Disorders of bone and mineral metabolism affect almost all patients with advanced chronic kidney disease with high prevalence of decreased bone mineral density (BMD). BMD is negatively correlated with vascular calcification and cardiovascular risk in CKD pts. and both conditions are strongly associated with higher mortality. However in these patients fractures are common by impairments in bone quantity and quality and by abnormalities of neuromuscolar function. Aim of the study is to confirm these observations in chronic peritoneal dialisys patients.
Materials and Methods
We studied 45 PD patients, 36 in CAPD and 9 in APD (mean age 61,9 ±14,5 y, 41,3% Women and 58,7% Man, mean age Man 65,7±11 Years, Women 56,2±17 Years p=0,031 for sex) mean duration of PD was 21,9±25,4 months. Causes of end stage renal disease: Glomerulonephritis 13 patients, Chronic Pielonephritis 5 patients, Hypertension 10 patients, Autosomal Dominant Policistic Kidney Disease 9 patients, Diabetes 8 patients. These patients underwent an abdominal computed tomography scan. The severity score for Abdominal Aortic Calcifications (AAC) were: 1=none, 2=mild, 3=moderate, 4=severe. For each patient we collected the following laboratory data: calcium corrected for albumin, PTH, phosphorus, alkaline phosphatase, haemoglobin, BMI, diuresys, KT/V, use of Vitamin D, Cinacalcet, phosphate binders, Eritropoietin stimulating agents, warfarin (Table 1, 2). Quantitative CT mesaurements of BMD (mg/ml) using fully automated software were obtained at the first, second, third and fourth lumbar vertebrae. T and Z score were calculated by comparing with normal control data. Statistical analisys performed with SPSS.

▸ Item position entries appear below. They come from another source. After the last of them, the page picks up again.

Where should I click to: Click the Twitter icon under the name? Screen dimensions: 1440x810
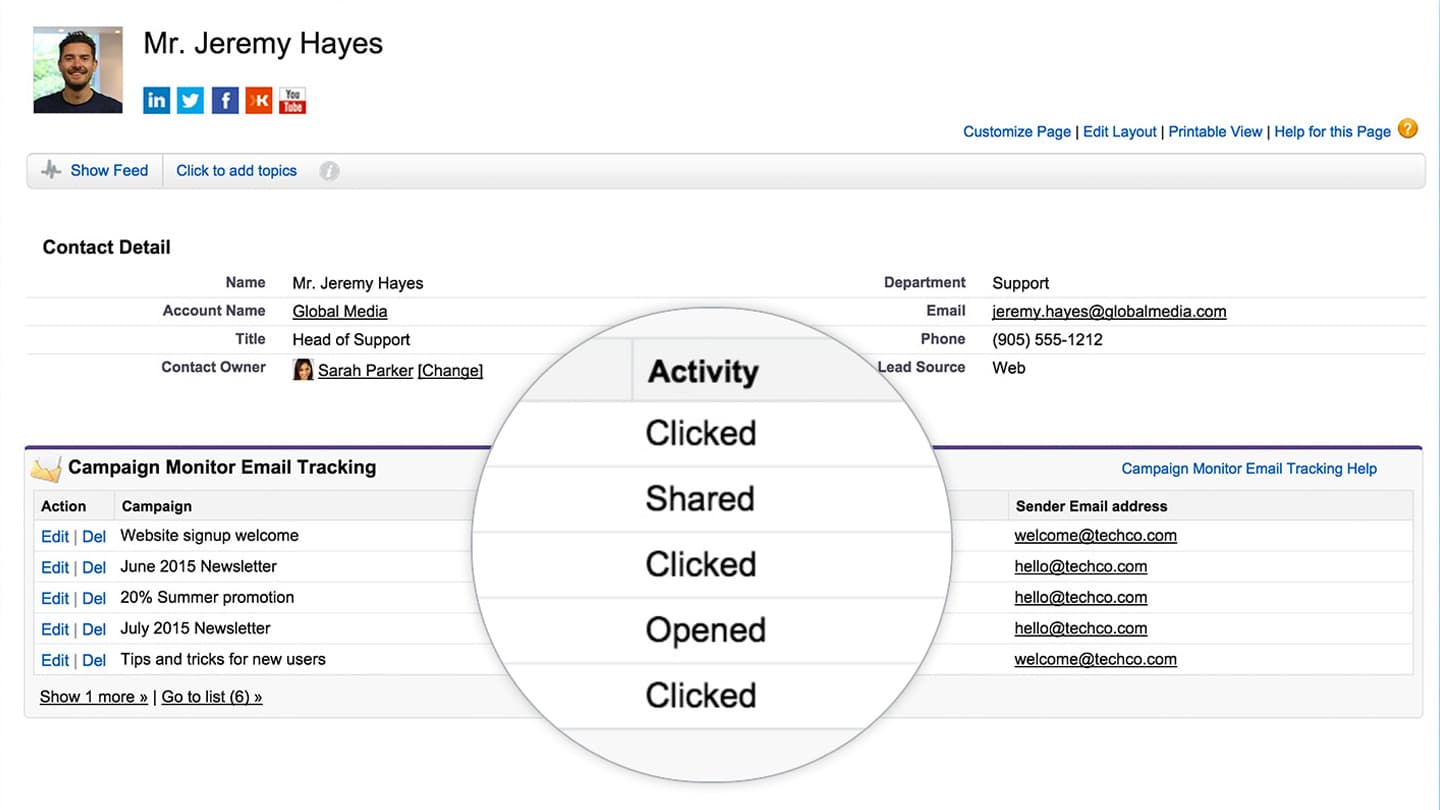click(x=190, y=100)
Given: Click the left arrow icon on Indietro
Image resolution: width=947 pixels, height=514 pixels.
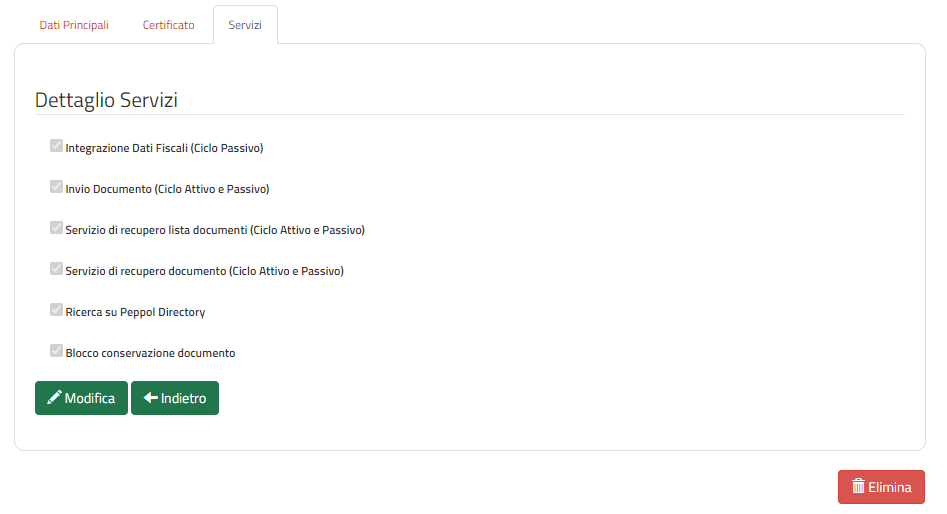Looking at the screenshot, I should pyautogui.click(x=150, y=397).
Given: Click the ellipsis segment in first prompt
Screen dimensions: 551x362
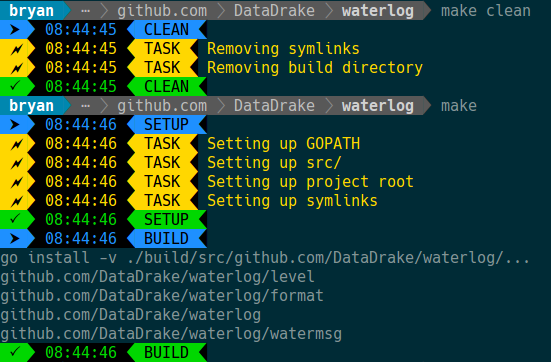Looking at the screenshot, I should (x=85, y=11).
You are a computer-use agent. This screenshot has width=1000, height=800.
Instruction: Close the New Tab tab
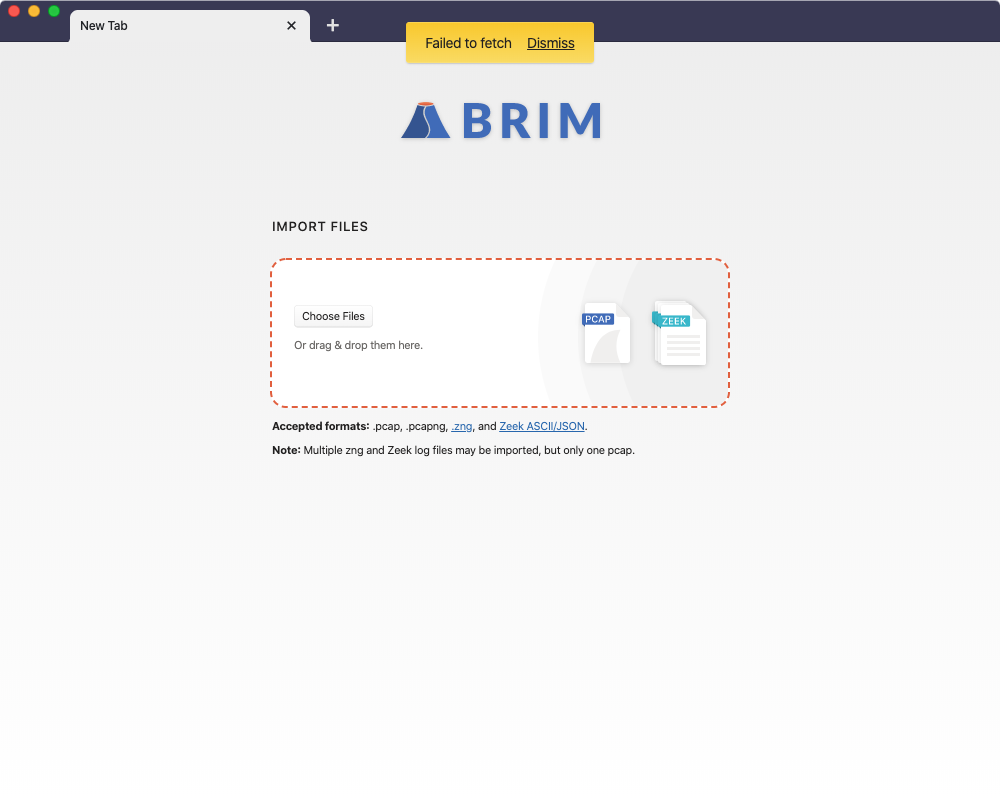coord(291,25)
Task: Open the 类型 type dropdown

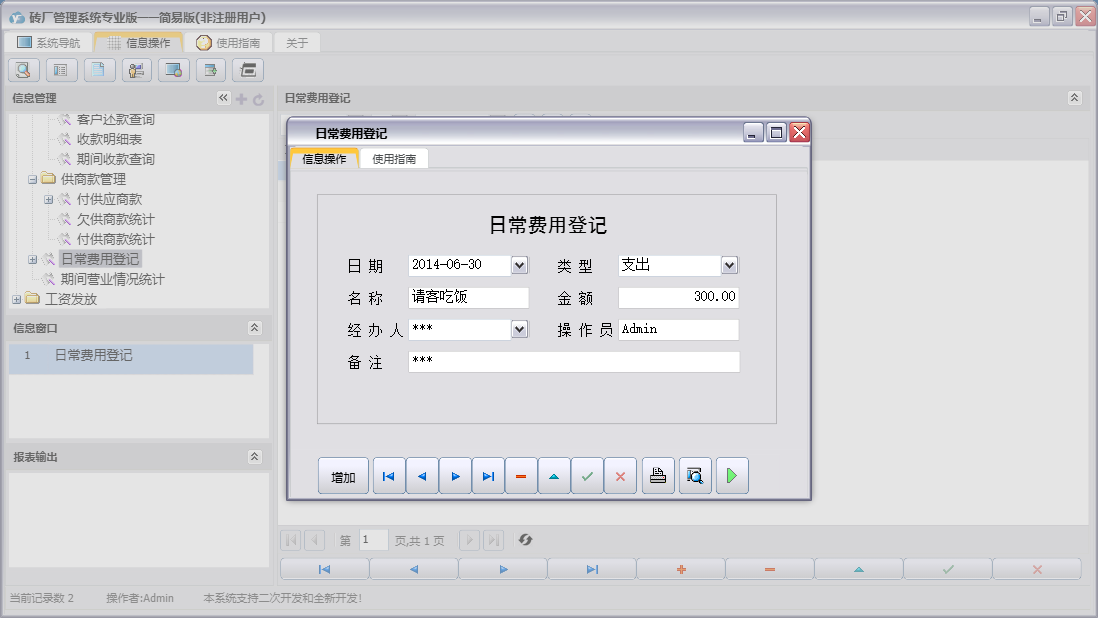Action: 729,265
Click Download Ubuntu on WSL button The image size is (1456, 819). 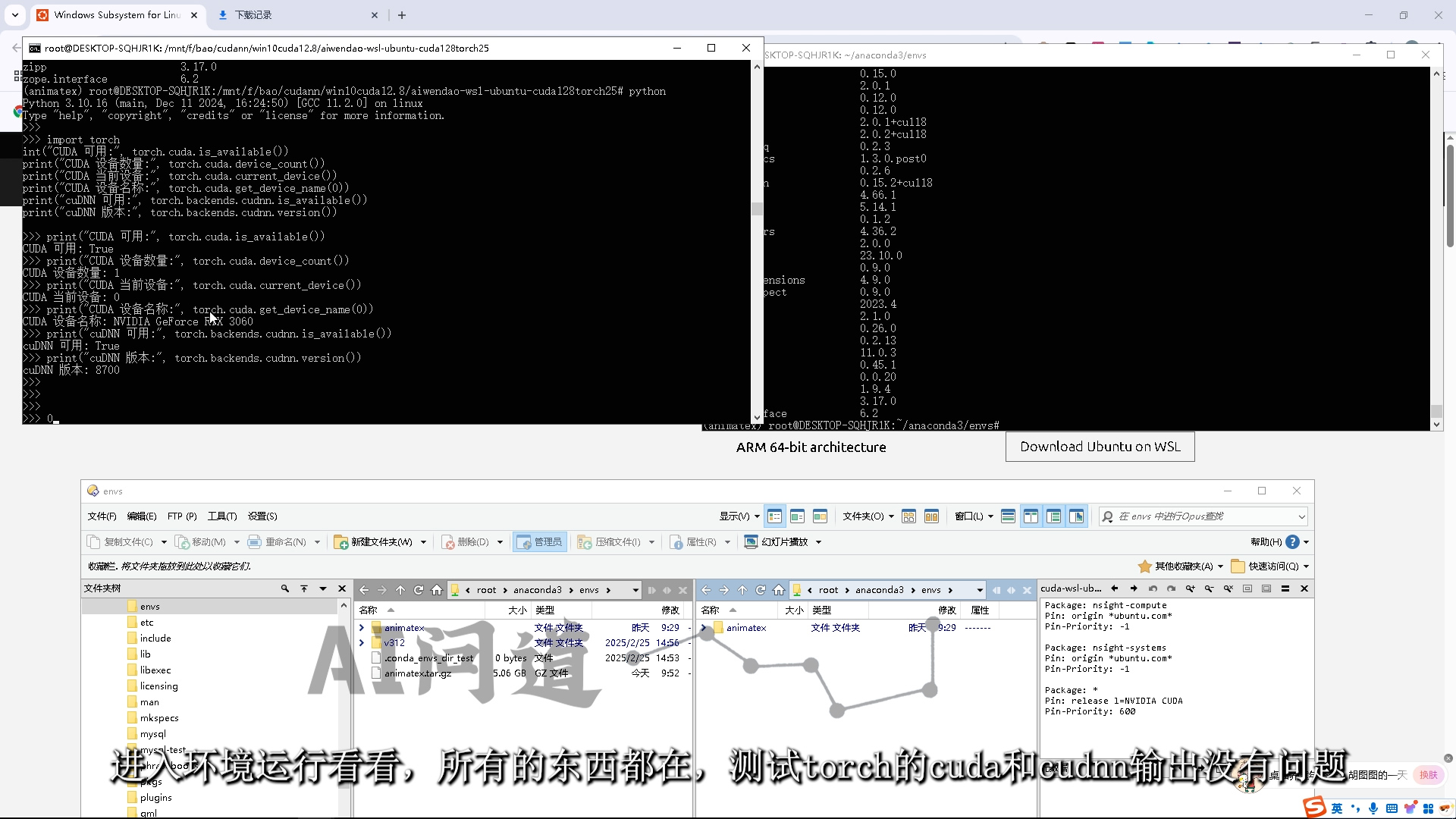(x=1100, y=447)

In the 45 patients included in the study, the mean lumbar spine T score was –3,52±1,33, the lumbar Z spine Z score was –0,25±0,99. According to the criteria based on lumbar spine T scores, 55% of 45 patients were osteoporotic, 28% had osteopenia and 17% had lumbar spine T scores within the normal range.We found a positive correlation between low BMD and age (M p<0,006, r=-0,516, W p<0,001, r=-0,763) and BMD and calcium in women (p=0,037, r=0,481). 25 pts (55,6% M and 42,1% W with no statistically significant difference between the sexes) were osteoporotic (BMD <160 mg/ml), and respectively 14 and 11 of theme showed severe and mild AAC. After 2 years the overall prevalence of fracture was 15,5% (7 pts). 12 pts (26%) died. All the pts died and those with fracture showed a low BMD and a severe AAC. No correlations was found between laboratory data, BMI, diuresys, KT/V, use of medications, lenght of dialisys and BMD-AOC.
Our results indicated that, considering their CT- based BMD values, 83% of chronic PD patients have subnormal bone mass –55% within the osteoporotic range and 28% within the osteopenic range. Our findings also confirm that low BMD is correlated with age, vascular valcifications and cardiovascular risk as in CKD patients. We agree with other Authors that low BMD might constitute another nontraditional risk factor for cardiovascular disease in CKD and in PD patients. We could not confirm the findings of other Authors who suggested that low body weight and low KT/V were the most important risk factors for low BMD in PD patients.